What is required
The response must consist of the lines from the one holding "Where should I" through the final line of the entries, given again exactly and without any pictures.

Stored data

# # # #

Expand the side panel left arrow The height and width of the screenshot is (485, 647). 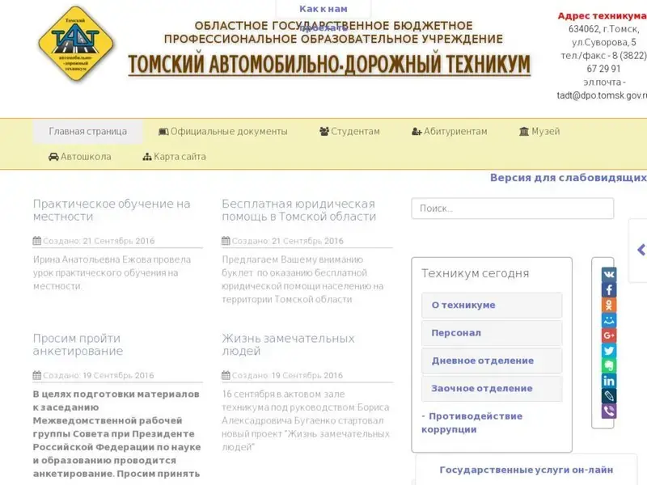(x=641, y=250)
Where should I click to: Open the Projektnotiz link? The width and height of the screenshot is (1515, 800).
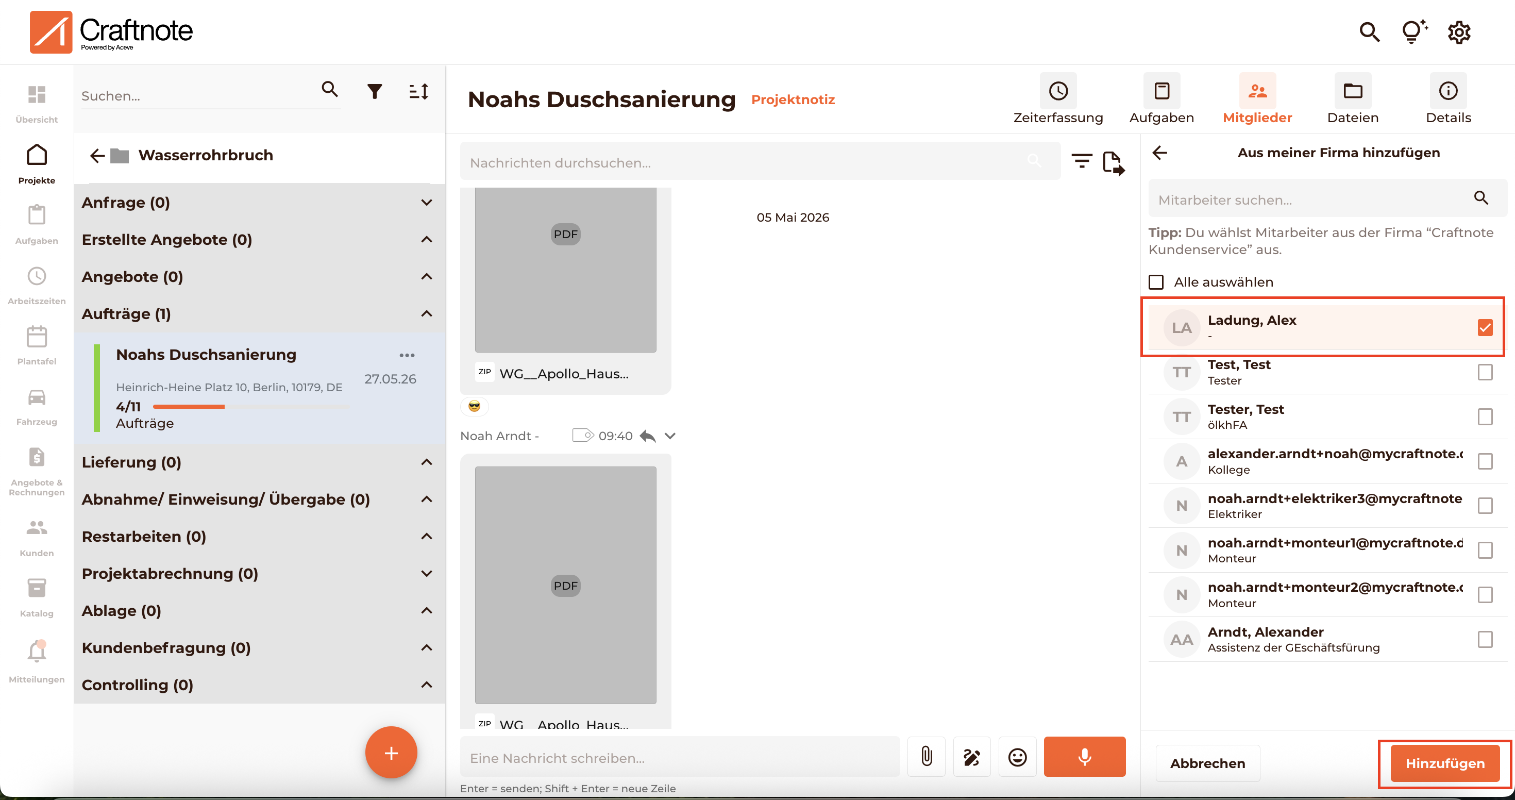point(793,99)
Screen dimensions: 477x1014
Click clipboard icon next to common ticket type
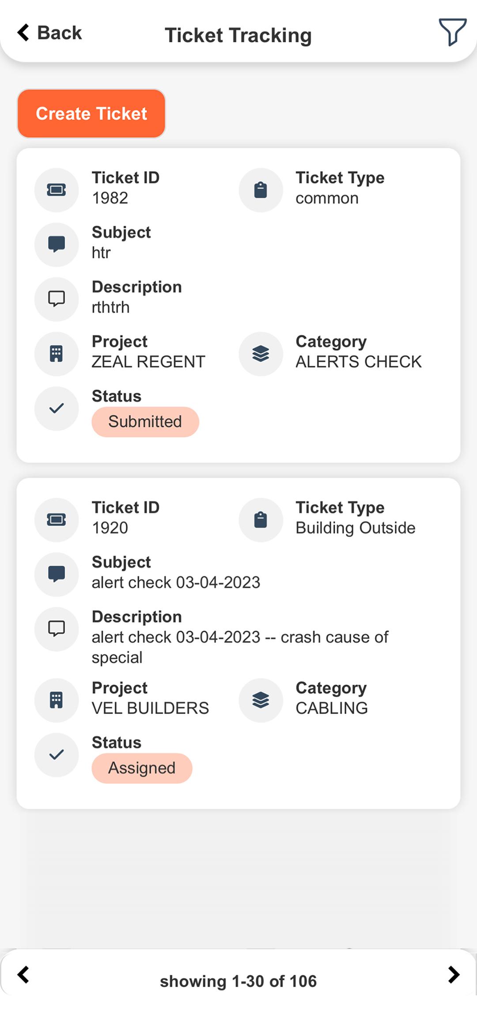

# # # #

Task solution
Where should I click to: Open the Projektnotiz link? The width and height of the screenshot is (1515, 800).
point(793,99)
Screen dimensions: 477x1014
Click clipboard icon next to common ticket type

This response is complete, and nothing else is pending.